WHAT TO WORK ON:
A) From the passage below about judging schools, list the things that, in the authors' view, the public needs to know about a school.
B) Reproduce word for word the part of the passage below about judging schools starting with "What might suggest" and going on through "it provides teachers.".

Surprisingly, looking at schools in greater detail actually results in a more easily understood picture of whether the school is doing a good job. And this picture is definitely more credible and useful than the lists of school-comparing test scores that now hit the papers two or three times a year. Such lists tell little about what is wrong with a school, even less about how to improve it. What we need is information that will hold schools accountable, in a way that points toward improvement while it reports on results.

What might suggest whether a school is likely to encourage and nurture outstanding programs and teachers, rather than frustrate them or drive them out? We think the public needs to know about the learning opportunities a school provides, the expectations it holds for students and the professional conditions it provides teachers.

Opportunities to learn. If the school has no French class, few will learn French at school. No music? No computers? Then no one learns much about music or computers at school. These are obvious examples of lack of opportunity. Most are more subtle. For example, all third-graders receive reading instruction, but the quantity and quality of that instruction varies from class to class and school to school. Likewise, every high school teaches math, English and science; but tracking (assigning students to high- or low-ability classes) keeps many children from coming in contact with rich knowledge and engaging teaching. The public needs to know what subjects are taught, and how and why students are assigned to particular classes.

SUPPLIED MATERIAL:

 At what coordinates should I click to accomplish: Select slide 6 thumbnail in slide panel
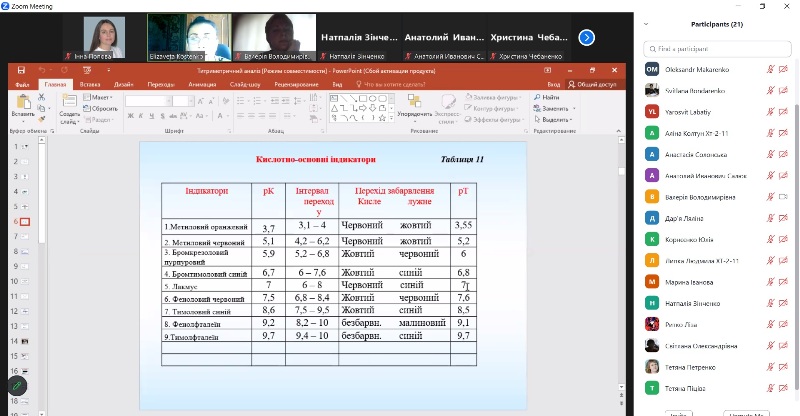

OUTPUTS FOR THE TASKS:
A)
- The learning opportunities a school provides
- The expectations it holds for students
- The professional conditions it provides teachers

B)
What might suggest whether a school is likely to encourage and nurture outstanding programs and teachers, rather than frustrate them or drive them out? We think the public needs to know about the learning opportunities a school provides, the expectations it holds for students and the professional conditions it provides teachers.